Arriva la pubertà. La solitudine dentro e tutto il mondo fuori

Con l’autunno, se pur tardiva, è arrivata la pioggia, goccia dopo goccia scende e bagna tutto ciò che trova lungo il suo movimento lineare. Può essere una pioggia lieve e costante ma d’improvviso può anche diventare una “bomba d’acqua” che stravolge tutto. Se ora fissiamo questa immagine, cosi concreta e tangibile, nella nostra mente riusciamo forse a capire cosa prova un “figlio magico” quando raggiunge la pubertà. Il cuore batte più forte come tuoni fra le nuvole e i fulmini arrivano come scosse nel suo corpo e nella sua anima. Non è facile per la mamma “del diversamente abile” comprendere questa irrequietezza, che spesso si manifesta con rabbia, una rabbia forte e impetuosa, diversa da quella dei suoi coetanei, perché si cela dietro un silenzio non cercato, si nutre di sentimenti  e sensazioni che “un figlio magico” non ha la capacità cognitiva di  interiorizzare e tanto meno controllare. “Un figlio magico“ non riesce a comunicare un dolore fisico, figuriamoci  se può spigare lo scombussolamento che prova e allora la maggior parte degli schemi quotidiani, sperimentati fino a questo momento saltano, come quel fulmine che fa saltare la corrente dopo un sussulto. Poi la corrente torna e tutto deve per necessità ricominciare a funzionare.

La mamma “del diversamente abile” deve ancora una volta affrontare un’evoluzione e anche raccogliere nel palmo della mano (in cui già in precedenza aveva raccolto le sue lacrime) , la tristezza e la melanconia di suo figlio che vive il confronto con i coetanei, spesso in maniere drammatica.

Nella crescita di un “figlio magico” fondamentale è il ruolo della scuola. Essa fin dall’infanzia è fulcro per l’incontro con gli altri e con il supporto degli insegnanti, che si fanno mediatori, riesce a donare  qualche ora giornaliera  di normalità (sempre lottando per l’inclusione).

La pubertà arriva quando si frequentano le secondarie e le ore scolastiche non bastano più, anche “i figli magici” desiderano stare con gli amici, vorrebbero ricevere telefona, inviti ad uscire, passare i pomeriggi a fare i compiti insieme e a chiacchierare, senza insegnanti e soprattutto senza genitori. L’amico diventa  la priorità e poiché i momenti di condivisione sono pochi, arriva la solitudine. La mamma “del diversamente abile” percepisce questa solitudine sente  che suo figlio non riesce a spiegarsi, ma è cosciente e capace di confrontarsi , sa che suo figlio comincia a sentire sulla sua pelle la “ diversità”  perciò soffre  e si ribella , rifiuta e nega.
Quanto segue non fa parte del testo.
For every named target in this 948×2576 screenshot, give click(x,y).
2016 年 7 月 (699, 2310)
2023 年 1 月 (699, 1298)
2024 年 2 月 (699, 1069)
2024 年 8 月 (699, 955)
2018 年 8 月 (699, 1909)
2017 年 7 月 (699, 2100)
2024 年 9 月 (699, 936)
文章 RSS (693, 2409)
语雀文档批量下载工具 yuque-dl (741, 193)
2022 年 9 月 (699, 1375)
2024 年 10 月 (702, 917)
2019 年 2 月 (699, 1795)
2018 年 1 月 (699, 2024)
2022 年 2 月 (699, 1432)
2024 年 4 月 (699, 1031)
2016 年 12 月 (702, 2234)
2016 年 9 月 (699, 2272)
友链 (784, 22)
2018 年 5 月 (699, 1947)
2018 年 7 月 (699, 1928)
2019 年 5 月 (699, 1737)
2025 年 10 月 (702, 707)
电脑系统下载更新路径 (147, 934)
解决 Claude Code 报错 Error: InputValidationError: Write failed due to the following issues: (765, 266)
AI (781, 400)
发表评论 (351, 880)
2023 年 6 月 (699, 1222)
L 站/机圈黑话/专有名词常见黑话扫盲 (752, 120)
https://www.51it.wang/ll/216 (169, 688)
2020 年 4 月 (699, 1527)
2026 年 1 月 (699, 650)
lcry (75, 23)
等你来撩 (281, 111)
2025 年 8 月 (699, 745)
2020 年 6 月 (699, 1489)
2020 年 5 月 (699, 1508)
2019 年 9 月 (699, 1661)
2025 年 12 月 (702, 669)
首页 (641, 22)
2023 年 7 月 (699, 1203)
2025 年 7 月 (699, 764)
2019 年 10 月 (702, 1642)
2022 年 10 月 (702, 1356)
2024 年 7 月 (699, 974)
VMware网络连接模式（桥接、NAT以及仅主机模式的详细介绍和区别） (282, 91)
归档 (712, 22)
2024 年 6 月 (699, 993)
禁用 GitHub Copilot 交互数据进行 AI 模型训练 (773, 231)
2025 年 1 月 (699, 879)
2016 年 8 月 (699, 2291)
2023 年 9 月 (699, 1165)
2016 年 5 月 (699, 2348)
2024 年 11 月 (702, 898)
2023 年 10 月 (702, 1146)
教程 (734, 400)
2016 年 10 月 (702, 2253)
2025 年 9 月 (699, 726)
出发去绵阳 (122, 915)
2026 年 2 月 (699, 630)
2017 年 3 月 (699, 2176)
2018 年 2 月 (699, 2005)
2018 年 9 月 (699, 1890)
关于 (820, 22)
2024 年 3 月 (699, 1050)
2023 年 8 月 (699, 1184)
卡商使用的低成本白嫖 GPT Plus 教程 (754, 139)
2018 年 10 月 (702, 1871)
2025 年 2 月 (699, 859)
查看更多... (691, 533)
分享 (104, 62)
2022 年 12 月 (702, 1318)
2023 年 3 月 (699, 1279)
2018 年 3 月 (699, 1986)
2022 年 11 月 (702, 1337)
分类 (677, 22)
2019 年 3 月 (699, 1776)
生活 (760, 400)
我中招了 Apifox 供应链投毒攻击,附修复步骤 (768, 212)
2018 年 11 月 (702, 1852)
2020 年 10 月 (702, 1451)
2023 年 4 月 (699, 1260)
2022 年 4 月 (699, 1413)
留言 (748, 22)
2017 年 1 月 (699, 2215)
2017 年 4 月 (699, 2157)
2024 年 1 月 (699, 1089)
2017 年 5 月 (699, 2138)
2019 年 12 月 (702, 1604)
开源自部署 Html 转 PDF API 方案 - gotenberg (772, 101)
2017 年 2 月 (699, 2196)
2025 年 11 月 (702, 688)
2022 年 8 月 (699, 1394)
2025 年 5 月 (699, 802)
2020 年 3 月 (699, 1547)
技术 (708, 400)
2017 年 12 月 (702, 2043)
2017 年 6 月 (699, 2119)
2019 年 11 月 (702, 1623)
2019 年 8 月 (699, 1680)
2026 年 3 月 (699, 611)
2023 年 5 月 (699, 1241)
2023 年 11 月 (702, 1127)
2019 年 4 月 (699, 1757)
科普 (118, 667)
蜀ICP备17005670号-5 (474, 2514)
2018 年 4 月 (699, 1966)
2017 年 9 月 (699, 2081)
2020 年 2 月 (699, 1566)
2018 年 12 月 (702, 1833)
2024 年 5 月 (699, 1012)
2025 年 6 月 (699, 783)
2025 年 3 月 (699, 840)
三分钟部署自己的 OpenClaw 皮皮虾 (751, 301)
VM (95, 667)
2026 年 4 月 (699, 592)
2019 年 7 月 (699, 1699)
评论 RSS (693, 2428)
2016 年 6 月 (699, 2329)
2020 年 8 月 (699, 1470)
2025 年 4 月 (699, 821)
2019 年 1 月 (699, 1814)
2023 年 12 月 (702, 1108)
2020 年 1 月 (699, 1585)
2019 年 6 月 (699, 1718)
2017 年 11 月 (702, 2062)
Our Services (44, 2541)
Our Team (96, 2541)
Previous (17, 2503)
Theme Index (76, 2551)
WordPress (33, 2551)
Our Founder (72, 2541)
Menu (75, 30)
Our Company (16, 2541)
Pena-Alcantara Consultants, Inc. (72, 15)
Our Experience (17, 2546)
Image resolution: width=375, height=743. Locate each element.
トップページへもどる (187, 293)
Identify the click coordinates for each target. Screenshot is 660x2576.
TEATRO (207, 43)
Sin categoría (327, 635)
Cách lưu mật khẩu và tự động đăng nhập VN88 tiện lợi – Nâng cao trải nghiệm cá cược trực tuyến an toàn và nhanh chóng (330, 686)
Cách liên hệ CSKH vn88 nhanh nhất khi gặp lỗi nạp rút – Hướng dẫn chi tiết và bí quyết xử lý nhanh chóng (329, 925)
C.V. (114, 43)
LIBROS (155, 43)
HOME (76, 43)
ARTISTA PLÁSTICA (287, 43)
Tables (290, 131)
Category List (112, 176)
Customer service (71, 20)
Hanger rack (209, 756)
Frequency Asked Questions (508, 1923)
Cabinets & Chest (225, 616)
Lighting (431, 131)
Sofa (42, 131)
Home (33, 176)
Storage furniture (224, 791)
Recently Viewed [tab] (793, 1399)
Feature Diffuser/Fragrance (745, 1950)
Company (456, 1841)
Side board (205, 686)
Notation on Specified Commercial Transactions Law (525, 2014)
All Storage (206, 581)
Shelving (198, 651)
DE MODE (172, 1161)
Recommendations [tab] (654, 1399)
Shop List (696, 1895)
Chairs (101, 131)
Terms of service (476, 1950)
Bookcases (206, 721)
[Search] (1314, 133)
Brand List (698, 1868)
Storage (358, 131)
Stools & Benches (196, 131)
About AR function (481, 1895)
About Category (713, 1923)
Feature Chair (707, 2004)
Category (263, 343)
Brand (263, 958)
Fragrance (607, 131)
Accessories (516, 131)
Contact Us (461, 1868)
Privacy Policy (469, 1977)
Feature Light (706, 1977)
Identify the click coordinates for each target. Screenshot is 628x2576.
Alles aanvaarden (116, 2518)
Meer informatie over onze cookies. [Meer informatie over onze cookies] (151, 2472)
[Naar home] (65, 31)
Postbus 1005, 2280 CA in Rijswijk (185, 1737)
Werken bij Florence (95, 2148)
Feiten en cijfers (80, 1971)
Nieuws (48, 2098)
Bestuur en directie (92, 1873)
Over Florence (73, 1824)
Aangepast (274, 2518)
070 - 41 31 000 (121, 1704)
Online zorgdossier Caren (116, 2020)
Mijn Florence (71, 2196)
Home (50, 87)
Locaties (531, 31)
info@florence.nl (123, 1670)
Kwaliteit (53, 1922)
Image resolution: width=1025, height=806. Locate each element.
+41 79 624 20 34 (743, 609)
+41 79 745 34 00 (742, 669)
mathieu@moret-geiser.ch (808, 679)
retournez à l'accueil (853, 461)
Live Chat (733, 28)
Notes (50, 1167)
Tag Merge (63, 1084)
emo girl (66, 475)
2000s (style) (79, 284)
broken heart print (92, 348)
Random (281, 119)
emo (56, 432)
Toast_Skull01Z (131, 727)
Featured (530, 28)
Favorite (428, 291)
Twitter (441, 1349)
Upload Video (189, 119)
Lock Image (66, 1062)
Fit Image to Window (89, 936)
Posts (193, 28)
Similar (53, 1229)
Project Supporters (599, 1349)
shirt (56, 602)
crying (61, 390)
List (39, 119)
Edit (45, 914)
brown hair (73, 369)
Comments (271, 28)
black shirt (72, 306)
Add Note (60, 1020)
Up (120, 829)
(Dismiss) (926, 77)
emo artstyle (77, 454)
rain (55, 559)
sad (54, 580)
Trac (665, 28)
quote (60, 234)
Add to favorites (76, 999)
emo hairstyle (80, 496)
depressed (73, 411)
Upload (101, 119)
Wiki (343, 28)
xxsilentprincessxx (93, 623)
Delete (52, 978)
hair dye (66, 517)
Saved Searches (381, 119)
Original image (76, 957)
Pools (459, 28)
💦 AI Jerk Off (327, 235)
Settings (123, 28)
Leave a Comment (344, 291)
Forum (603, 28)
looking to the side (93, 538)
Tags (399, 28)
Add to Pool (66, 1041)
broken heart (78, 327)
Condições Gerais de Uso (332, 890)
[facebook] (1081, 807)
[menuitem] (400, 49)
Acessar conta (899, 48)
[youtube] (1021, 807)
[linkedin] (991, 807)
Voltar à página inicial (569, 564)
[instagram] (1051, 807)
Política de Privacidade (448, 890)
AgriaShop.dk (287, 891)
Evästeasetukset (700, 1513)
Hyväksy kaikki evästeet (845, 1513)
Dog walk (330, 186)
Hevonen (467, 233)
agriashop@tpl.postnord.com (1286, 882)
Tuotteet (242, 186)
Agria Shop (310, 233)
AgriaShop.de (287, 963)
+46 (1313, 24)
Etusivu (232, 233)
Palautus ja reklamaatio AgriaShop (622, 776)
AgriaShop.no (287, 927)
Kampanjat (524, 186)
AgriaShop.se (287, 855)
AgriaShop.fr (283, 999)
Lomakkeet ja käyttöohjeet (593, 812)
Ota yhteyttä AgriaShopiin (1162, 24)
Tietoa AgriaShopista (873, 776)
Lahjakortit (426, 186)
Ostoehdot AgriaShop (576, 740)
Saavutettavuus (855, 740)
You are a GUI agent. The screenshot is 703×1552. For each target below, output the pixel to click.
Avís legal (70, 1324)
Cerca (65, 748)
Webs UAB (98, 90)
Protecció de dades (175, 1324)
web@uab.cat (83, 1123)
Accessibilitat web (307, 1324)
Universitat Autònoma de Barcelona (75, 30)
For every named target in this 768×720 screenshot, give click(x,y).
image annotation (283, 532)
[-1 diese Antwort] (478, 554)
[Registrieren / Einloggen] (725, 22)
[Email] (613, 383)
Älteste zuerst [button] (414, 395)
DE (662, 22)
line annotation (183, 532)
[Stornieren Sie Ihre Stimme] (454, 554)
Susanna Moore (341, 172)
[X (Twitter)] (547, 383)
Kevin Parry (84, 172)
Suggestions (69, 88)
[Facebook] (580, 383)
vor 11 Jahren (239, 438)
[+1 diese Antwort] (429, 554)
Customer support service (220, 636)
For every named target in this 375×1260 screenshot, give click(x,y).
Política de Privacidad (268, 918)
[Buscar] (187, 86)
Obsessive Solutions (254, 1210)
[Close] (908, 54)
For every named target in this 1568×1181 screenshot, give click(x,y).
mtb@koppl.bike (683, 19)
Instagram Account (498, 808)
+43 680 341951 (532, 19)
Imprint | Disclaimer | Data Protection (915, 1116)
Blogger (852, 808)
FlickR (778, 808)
Per il cuore della mamma “del diversamente abile“ questo è un ennesimo momento di dolori atroci a causa di quel senso di impotenza: non è facile capire come agire, non ci sono colpe dei coetanei, loro stanno crescendo e non sono più gli amichetti delle elementari, per loro esistono nuove dinamiche e altre gerarchie, forse stare con suo figlio è percepita come una perdita di tempo . Lei non li può biasimare anche se prova rammarico per questo. Cerca di trovare soluzioni ma il divario è vasto, c’è una totale mancanza di cultura dell’accoglienza da più strati sociali. E’ questo il momento in cui comincia ad intravedere quanto la società intorno non sarà capace di accogliere suo figlio; lucidamente si rende conto che in un mondo di competizione e perfezione non sarà previsto un posto per esseri speciali come suo figlio, comincia a sentire ancora più forte l’assenza e il totale menefreghismo delle istituzioni, dunque si scontrerà  con il nichilismo  più totale  per la mancanza di momenti di sensibilizzazione o  coesione.   La mamma “del diversamente abile “ allora intravederà  l’isolamento delle famiglie come la sua , custodi di esseri unici, a cui basterebbe sentirsi solo accolti  e si aggrapperà con tutte le sue forze alla speranza!